A deux semaines des élections présidentielles du 7 octobre 2012 au Venezuela, les sondages confirment l’avance du programme socialiste de Hugo Chavez Frías sur celui, privatisateur, de son concurrent de droite Henrique Capriles Radonsky. Selon la dernière étude de International Consulting Services (ICS), firme privée de sondages états-unienne, le candidat Hugo Chávez rassemble 63% d’intentions de vote tandis que le candidat de droite, Henrique Capriles n’obtiendrait que 36,4% des suffrages. Datanalisis, firme vénézuélienne proche de l’opposition, donne 43,1 % de votes à Chavez contre 30 % à Capriles. Cette avance confirmée depuis des mois par la plupart des agences, ainsi que les avis positifs sur le système électoral vénézuélien de la part de l’UNASUR, du Centre Carter, etc.. rendent plus difficile la campagne médiatique habituelle sur la « vaste fraude organisée par Chavez ».

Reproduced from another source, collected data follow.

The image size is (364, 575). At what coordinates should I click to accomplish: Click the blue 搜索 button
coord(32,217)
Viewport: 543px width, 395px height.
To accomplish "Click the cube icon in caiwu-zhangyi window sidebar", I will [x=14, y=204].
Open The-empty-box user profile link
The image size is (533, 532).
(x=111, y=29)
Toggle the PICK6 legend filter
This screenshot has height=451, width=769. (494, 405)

Tentons de comprendre les raisons (occultées par les grands médias) qui poussent en 2012 une majorité de vénézuéliens à vouloir voter pour le programme bolivarien. Prenons l’exemple du logement populaire. En 18 mois d’action, la nouvelle « Grande Mission Logement Venezuela » lancée par le gouvernement pour construire trois millions de maisons jusqu’en 2019, a déjà remis 252 mille 767 logements neufs aux familles les plus pauvres.

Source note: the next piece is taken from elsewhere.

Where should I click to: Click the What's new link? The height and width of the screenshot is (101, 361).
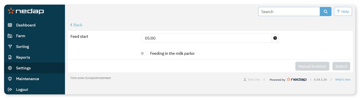(x=342, y=80)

Ce volontarisme social concrétisé par de nombreux investissements publics a dopé la croissance qui selon la Banque Centrale du Venezuela atteindra 6 % à la fin de 2012. L’inflation chute depuis huit mois consécutifs (de 27,6% à 19,4%) notamment grâce à une politique de contrôle des prix et à l’offre croissante de produits bon marché par les entreprises nationalisées. Le chômage lui aussi a baissé (de 15% à 7,4% entre 1999 et 2012) et le salaire minimum est actuellement le plus élevé de l’Amérique Latine.

(Axis of Logic)

Les photos de ce reportage ont été prises à San Joaquin, un secteur populaire de Valencia, au Venezuela. Elles ne sont qu’un échantillon des centaines de milliers de logements construits dans tout le Venezuela pour ceux qui vivaient dans des « ranchos » (taudis) ou dans des refuges à la suite des grandes inondations de la fin de 2010. La première moitié des photos montre quelques uns des « ranchos » où vivent encore certains des habitants de San Joaquin. La seconde moitié montre les nouvelles maisons construites pour eux par le gouvernement à travers la Grande Mission Logement.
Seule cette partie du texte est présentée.